INFORMATION PROVIDED:
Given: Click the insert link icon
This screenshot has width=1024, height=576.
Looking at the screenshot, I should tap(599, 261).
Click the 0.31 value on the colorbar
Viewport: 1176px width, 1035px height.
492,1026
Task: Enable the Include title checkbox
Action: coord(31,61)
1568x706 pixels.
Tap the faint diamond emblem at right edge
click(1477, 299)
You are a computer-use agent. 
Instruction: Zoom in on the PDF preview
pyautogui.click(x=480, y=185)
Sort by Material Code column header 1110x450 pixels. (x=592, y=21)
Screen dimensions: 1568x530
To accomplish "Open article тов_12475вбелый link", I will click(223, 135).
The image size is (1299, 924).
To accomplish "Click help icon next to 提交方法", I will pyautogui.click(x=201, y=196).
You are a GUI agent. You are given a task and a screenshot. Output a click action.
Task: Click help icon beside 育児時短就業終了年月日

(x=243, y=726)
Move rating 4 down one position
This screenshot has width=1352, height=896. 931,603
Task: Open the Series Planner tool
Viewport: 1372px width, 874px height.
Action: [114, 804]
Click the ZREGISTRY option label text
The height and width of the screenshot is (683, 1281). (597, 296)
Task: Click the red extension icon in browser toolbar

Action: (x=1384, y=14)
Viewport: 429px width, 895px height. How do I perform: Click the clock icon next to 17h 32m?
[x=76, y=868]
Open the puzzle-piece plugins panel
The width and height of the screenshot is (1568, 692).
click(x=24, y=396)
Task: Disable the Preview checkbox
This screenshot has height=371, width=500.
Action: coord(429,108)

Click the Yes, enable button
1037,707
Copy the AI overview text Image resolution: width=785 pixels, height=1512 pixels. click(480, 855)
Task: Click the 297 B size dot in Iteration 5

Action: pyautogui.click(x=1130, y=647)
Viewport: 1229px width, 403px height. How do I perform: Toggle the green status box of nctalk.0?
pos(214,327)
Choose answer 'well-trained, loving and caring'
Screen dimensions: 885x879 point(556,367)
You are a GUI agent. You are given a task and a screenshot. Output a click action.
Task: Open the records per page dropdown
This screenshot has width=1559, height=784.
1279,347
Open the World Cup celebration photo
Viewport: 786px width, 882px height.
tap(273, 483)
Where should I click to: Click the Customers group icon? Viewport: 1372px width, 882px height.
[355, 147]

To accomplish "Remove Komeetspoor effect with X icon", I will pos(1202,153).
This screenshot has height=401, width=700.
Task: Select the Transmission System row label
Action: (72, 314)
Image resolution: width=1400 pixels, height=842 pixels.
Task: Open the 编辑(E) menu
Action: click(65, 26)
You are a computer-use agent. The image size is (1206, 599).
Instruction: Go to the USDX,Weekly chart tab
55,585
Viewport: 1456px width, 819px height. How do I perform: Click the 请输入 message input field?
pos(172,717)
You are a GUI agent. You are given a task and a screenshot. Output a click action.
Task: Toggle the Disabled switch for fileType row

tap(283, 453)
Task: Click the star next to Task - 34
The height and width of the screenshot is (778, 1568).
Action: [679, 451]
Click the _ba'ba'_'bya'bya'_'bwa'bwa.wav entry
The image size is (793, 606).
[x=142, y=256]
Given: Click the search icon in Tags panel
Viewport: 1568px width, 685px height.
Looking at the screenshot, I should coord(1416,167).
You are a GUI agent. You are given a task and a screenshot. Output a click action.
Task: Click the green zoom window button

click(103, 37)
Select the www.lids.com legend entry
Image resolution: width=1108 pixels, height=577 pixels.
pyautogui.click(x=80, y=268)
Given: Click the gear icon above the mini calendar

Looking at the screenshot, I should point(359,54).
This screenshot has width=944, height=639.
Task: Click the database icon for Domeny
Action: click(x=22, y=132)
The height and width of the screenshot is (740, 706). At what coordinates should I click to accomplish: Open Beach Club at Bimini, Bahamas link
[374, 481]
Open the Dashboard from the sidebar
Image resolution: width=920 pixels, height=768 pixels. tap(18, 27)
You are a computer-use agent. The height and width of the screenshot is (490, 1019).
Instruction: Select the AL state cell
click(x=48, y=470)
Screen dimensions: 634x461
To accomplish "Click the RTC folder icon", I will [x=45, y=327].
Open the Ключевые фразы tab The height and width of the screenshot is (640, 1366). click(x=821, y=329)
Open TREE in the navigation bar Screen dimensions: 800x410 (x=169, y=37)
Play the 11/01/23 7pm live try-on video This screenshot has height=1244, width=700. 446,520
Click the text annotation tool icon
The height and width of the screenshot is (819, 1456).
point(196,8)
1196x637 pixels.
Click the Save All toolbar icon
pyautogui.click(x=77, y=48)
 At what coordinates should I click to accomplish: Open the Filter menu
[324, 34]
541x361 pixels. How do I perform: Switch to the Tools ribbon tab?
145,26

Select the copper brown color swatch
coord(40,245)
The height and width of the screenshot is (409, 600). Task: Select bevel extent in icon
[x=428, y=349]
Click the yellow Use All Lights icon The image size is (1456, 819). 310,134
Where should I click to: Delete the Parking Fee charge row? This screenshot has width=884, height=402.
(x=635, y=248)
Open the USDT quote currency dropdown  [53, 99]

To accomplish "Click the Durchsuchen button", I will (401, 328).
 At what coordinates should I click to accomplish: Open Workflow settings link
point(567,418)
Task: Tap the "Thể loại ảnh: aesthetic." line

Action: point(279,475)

EXERCISE INSTRUCTIONS: Reproduce all of the lines above without any changes.

TASK RESPONSE:
Given: Click the insert link icon
This screenshot has width=1024, height=576.
Looking at the screenshot, I should tap(599, 261).
Click the 0.31 value on the colorbar
Viewport: 1176px width, 1035px height.
492,1026
Task: Enable the Include title checkbox
Action: coord(31,61)
1568x706 pixels.
Tap the faint diamond emblem at right edge
click(1477, 299)
You are a computer-use agent. 
Instruction: Zoom in on the PDF preview
pyautogui.click(x=480, y=185)
Sort by Material Code column header 1110x450 pixels. (x=592, y=21)
Screen dimensions: 1568x530
To accomplish "Open article тов_12475вбелый link", I will click(223, 135).
The image size is (1299, 924).
To accomplish "Click help icon next to 提交方法", I will pyautogui.click(x=201, y=196).
You are a GUI agent. You are given a task and a screenshot. Output a click action.
Task: Click help icon beside 育児時短就業終了年月日

(x=243, y=726)
Move rating 4 down one position
This screenshot has width=1352, height=896. 931,603
Task: Open the Series Planner tool
Viewport: 1372px width, 874px height.
Action: [114, 804]
Click the ZREGISTRY option label text
The height and width of the screenshot is (683, 1281). (597, 296)
Task: Click the red extension icon in browser toolbar

Action: (x=1384, y=14)
Viewport: 429px width, 895px height. How do I perform: Click the clock icon next to 17h 32m?
[x=76, y=868]
Open the puzzle-piece plugins panel
The width and height of the screenshot is (1568, 692).
click(x=24, y=396)
Task: Disable the Preview checkbox
This screenshot has height=371, width=500.
Action: coord(429,108)

Click the Yes, enable button
1037,707
Copy the AI overview text Image resolution: width=785 pixels, height=1512 pixels. click(480, 855)
Task: Click the 297 B size dot in Iteration 5

Action: pyautogui.click(x=1130, y=647)
Viewport: 1229px width, 403px height. How do I perform: Toggle the green status box of nctalk.0?
pos(214,327)
Choose answer 'well-trained, loving and caring'
Screen dimensions: 885x879 point(556,367)
You are a GUI agent. You are given a task and a screenshot. Output a click action.
Task: Open the records per page dropdown
This screenshot has width=1559, height=784.
1279,347
Open the World Cup celebration photo
Viewport: 786px width, 882px height.
tap(273, 483)
Where should I click to: Click the Customers group icon? Viewport: 1372px width, 882px height.
[355, 147]

To accomplish "Remove Komeetspoor effect with X icon", I will pos(1202,153).
This screenshot has height=401, width=700.
Task: Select the Transmission System row label
Action: (72, 314)
Image resolution: width=1400 pixels, height=842 pixels.
Task: Open the 编辑(E) menu
Action: click(65, 26)
You are a computer-use agent. The image size is (1206, 599).
Instruction: Go to the USDX,Weekly chart tab
55,585
Viewport: 1456px width, 819px height. How do I perform: Click the 请输入 message input field?
pos(172,717)
You are a GUI agent. You are given a task and a screenshot. Output a click action.
Task: Toggle the Disabled switch for fileType row

tap(283, 453)
Task: Click the star next to Task - 34
The height and width of the screenshot is (778, 1568).
Action: [679, 451]
Click the _ba'ba'_'bya'bya'_'bwa'bwa.wav entry
The image size is (793, 606).
[x=142, y=256]
Given: Click the search icon in Tags panel
Viewport: 1568px width, 685px height.
Looking at the screenshot, I should coord(1416,167).
You are a GUI agent. You are given a task and a screenshot. Output a click action.
Task: Click the green zoom window button

click(103, 37)
Select the www.lids.com legend entry
Image resolution: width=1108 pixels, height=577 pixels.
pyautogui.click(x=80, y=268)
Given: Click the gear icon above the mini calendar

Looking at the screenshot, I should point(359,54).
This screenshot has width=944, height=639.
Task: Click the database icon for Domeny
Action: click(x=22, y=132)
The height and width of the screenshot is (740, 706). At what coordinates should I click to accomplish: Open Beach Club at Bimini, Bahamas link
[374, 481]
Open the Dashboard from the sidebar
Image resolution: width=920 pixels, height=768 pixels. tap(18, 27)
You are a computer-use agent. The height and width of the screenshot is (490, 1019).
Instruction: Select the AL state cell
click(x=48, y=470)
Screen dimensions: 634x461
To accomplish "Click the RTC folder icon", I will [x=45, y=327].
Open the Ключевые фразы tab The height and width of the screenshot is (640, 1366). click(x=821, y=329)
Open TREE in the navigation bar Screen dimensions: 800x410 (x=169, y=37)
Play the 11/01/23 7pm live try-on video This screenshot has height=1244, width=700. 446,520
Click the text annotation tool icon
The height and width of the screenshot is (819, 1456).
point(196,8)
1196x637 pixels.
Click the Save All toolbar icon
pyautogui.click(x=77, y=48)
 At what coordinates should I click to accomplish: Open the Filter menu
[324, 34]
541x361 pixels. How do I perform: Switch to the Tools ribbon tab?
145,26

Select the copper brown color swatch
coord(40,245)
The height and width of the screenshot is (409, 600). Task: Select bevel extent in icon
[x=428, y=349]
Click the yellow Use All Lights icon The image size is (1456, 819). 310,134
Where should I click to: Delete the Parking Fee charge row? This screenshot has width=884, height=402.
(x=635, y=248)
Open the USDT quote currency dropdown  [53, 99]

To accomplish "Click the Durchsuchen button", I will (401, 328).
 At what coordinates should I click to accomplish: Open Workflow settings link
point(567,418)
Task: Tap the "Thể loại ảnh: aesthetic." line

Action: point(279,475)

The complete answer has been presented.